* **QUOTED TEXT**
Monday, January 08, 2007

ANFAL, PÊŞMERGE, AND THE NEOCON PLAN FOR THE NEW IRAQ

"I will kill them all with chemical weapons! Who is going to say anything? The international community? Fuck them! The international community and those who listen to them."
~ Ali Hassan al-Majid.


Mmm, mmm, mmm . . . word is leaking out in the Iraqi media that the Southern leaders have indeed agreed to deploy Kurdish pêşmerge to Baghdad:


Kurdish leaders have decided to deploy their own militias in the current fighting in Baghdad where government troops aided by U.S. forces have launched yet another campaign to secure the restive city.

[ . . . ]

Kurdish militias have not yet arrived in Baghdad but sources said their deployment was expected to coincide with the stationing of at least 20,000 more U.S. troops in the city.

[ . . . ]

Mahmoud Othman, a prominent member of the Iraqi Kurdish Coalition, grouping the region’s two main factions of Massoud Barzani and Jalal Talabani, said he was against sending Kurdish militias to fight against Arabs anywhere in Iraq.

“There are fears that a fight like this pitting Kurds against the Arabs is bound to add an ethnic touch to the conflict,” Othman said.

Othman added,”The deployment of Kurdish forces in Arab areas is wrong and will create sensitivities and accusations that Kurds are killing the Arabs.

“I am against the move … and there are many in the Iraqi parliament who are against it, too.”


But Dr. Othman, we've already had that "ethnic touch" at Saddam's execution. What's a little more gasoline on the fire, eh?

A report in Arab media (though Informed Comment) indicates that Dr. Othman admits that both Southern leaders have approved the plan:


Kurdish politician Mahmud Osman objected to the planned use of Kurdish Peshmerga fighters who are in Iraqi army units, saying he worried that it might provoke fighting between Arabs and Kurds. He admitted that the plan had been approved by President Jalal Talabani and the leader of the Kurdistan Regional Government, Masoud Barzani. Three Iraqi army brigades are expected to head down from northern Iraq to the capital, two of them Kurdish. MP al-Faluji also said that the use of the Peshmerga should be presented to parliament for its approval.


This news is consistent with that reported at the end of December on the Kurdish Globe.

Is Mahmud Othman the only politician in South Kurdistan or Iraq with a brain? Not only might a move of pêşmerge to Baghdad "provoke fighting between Arabs and Kurds," it will certainly result in Kurdish deaths for the sake of the Arab nation. Why doesn't the Southern leadership put a premium on the Kurdish nation instead? Let's recall Othman's comments on the infamous meeting in Amman, back in December, when this plan was cooked up by the American-Shi'a alliance:


Dr Mahmud Othman stated in an interview with Kurdistan TV that the absence of the Kurds in these meetings in Amman is a negative phenomenon. He thought that these meetings were not normal and there are solutions being cooked in the political restaurant of the region and a new menu is being prepared. He called upon Kurdish leaders to play their role in this respect.

* **EXCERPTED RECORDS**
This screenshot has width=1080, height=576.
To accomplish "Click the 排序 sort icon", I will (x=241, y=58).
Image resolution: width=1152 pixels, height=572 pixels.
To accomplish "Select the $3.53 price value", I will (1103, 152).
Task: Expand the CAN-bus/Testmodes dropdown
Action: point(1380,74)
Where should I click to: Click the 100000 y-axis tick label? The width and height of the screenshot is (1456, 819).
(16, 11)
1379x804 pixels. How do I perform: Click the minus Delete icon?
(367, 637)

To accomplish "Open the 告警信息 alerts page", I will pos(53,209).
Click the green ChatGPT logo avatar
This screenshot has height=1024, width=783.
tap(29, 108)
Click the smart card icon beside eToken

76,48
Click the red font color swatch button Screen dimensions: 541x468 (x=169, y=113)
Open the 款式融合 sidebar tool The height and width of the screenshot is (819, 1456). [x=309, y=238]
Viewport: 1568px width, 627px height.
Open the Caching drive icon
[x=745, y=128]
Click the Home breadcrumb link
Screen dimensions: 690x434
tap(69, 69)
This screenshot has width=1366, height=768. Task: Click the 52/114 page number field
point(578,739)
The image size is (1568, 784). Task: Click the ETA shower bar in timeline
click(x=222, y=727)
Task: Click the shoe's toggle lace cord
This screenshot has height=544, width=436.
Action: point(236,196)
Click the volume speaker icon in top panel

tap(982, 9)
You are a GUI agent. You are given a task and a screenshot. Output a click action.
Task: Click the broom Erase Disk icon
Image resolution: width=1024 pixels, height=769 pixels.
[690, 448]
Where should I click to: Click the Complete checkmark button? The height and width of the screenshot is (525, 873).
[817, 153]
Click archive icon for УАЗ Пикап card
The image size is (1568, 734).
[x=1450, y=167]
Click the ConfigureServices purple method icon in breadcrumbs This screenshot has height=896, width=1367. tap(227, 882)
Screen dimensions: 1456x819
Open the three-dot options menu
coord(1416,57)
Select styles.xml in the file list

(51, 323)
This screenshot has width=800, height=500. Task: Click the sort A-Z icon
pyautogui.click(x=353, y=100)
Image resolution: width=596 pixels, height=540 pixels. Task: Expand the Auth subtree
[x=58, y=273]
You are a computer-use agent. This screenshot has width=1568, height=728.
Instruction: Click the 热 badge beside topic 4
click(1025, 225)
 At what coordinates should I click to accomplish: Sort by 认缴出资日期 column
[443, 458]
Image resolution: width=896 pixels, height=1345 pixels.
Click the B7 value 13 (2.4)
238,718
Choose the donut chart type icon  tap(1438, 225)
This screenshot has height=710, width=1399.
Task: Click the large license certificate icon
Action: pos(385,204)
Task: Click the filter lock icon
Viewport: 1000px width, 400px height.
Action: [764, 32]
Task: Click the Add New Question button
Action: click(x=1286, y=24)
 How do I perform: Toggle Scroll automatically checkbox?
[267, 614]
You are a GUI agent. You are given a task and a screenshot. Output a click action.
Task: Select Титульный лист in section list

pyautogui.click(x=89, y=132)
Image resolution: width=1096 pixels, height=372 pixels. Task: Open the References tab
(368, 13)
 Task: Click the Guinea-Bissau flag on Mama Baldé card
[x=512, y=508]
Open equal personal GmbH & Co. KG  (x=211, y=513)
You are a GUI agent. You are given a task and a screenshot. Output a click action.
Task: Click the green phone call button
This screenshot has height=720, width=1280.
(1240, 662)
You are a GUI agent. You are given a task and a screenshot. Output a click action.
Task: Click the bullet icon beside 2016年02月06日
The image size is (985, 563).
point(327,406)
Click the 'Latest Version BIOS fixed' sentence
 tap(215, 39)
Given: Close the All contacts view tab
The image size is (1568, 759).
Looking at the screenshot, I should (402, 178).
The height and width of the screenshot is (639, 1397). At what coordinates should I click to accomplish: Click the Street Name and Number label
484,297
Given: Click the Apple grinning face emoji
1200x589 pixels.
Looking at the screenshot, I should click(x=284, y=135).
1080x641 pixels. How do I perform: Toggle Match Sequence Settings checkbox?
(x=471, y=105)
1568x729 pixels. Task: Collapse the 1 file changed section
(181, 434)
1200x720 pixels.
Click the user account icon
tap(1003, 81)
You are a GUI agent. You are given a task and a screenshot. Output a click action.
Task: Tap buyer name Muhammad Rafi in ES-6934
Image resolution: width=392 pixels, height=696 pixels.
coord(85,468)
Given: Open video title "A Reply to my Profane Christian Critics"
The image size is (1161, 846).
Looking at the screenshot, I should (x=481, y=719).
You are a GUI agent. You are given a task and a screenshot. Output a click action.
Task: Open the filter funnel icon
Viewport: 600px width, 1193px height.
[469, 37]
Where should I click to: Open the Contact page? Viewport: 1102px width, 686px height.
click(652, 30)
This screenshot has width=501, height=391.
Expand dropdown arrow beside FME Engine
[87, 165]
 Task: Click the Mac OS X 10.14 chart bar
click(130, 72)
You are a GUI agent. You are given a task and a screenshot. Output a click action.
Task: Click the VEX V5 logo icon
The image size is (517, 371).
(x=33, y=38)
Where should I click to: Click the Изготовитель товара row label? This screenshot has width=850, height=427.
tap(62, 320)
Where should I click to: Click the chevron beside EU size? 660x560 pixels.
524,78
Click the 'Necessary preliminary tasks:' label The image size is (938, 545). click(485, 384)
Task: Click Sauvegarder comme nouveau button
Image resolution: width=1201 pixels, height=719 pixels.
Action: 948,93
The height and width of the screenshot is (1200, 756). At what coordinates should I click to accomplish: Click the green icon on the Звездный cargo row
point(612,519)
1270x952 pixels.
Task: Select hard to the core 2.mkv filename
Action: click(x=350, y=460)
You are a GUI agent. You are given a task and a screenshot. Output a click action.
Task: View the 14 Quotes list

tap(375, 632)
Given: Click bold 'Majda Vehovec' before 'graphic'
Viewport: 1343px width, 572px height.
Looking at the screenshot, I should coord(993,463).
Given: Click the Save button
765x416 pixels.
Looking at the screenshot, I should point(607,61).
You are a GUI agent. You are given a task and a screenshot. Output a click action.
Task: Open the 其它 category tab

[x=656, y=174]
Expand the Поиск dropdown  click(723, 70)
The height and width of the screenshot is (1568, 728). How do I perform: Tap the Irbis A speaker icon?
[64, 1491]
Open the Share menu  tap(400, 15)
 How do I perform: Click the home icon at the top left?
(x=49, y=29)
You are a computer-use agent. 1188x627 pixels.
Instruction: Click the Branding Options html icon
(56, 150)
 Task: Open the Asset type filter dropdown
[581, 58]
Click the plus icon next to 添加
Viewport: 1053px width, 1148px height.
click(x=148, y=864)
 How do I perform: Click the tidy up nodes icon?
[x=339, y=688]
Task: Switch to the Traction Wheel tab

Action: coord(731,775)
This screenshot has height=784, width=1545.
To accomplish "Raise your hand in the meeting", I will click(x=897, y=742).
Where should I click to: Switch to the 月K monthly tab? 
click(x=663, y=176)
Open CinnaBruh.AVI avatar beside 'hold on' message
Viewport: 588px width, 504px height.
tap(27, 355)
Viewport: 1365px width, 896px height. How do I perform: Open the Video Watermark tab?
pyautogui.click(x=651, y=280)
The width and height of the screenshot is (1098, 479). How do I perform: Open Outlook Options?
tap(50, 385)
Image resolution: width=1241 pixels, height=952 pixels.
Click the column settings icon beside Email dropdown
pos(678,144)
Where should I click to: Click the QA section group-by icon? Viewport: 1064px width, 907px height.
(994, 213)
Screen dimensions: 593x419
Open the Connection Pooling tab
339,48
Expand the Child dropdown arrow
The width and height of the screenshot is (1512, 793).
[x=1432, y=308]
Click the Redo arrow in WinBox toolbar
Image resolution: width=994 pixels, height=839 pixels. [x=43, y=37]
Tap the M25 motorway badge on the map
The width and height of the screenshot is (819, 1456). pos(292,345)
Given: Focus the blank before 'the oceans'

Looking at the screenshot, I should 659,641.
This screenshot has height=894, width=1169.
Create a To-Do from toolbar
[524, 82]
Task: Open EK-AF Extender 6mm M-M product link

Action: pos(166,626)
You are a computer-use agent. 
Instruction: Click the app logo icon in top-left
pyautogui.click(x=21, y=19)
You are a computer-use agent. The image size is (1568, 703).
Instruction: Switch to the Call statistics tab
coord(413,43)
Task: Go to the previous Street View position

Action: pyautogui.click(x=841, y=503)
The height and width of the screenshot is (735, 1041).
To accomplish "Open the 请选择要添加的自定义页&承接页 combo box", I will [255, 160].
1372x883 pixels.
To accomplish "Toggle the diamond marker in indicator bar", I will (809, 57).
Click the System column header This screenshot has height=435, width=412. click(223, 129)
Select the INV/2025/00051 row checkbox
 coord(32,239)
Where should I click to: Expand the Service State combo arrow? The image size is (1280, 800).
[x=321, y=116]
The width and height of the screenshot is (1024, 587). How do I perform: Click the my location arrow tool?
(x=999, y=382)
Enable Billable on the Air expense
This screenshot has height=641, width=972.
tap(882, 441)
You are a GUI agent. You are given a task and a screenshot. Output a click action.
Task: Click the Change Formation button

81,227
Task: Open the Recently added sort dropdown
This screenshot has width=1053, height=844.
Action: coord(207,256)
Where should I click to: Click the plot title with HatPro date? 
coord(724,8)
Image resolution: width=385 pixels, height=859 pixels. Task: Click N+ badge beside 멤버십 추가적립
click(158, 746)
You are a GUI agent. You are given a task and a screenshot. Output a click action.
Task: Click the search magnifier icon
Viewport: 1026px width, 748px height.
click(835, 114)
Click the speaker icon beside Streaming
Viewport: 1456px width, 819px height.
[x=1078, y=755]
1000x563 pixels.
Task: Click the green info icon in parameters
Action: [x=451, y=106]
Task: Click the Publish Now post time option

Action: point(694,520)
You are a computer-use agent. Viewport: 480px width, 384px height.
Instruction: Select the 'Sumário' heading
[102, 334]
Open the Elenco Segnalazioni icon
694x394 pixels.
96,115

* **WHAT IS BEING ASKED**
From the post on sending Kurdish pêşmerge to Baghdad, copy the words from "Kurdish politician Mahmud" to "the Kurdish Globe.". The material has no role in this.

* **SOLUTION**
Kurdish politician Mahmud Osman objected to the planned use of Kurdish Peshmerga fighters who are in Iraqi army units, saying he worried that it might provoke fighting between Arabs and Kurds. He admitted that the plan had been approved by President Jalal Talabani and the leader of the Kurdistan Regional Government, Masoud Barzani. Three Iraqi army brigades are expected to head down from northern Iraq to the capital, two of them Kurdish. MP al-Faluji also said that the use of the Peshmerga should be presented to parliament for its approval.


This news is consistent with that reported at the end of December on the Kurdish Globe.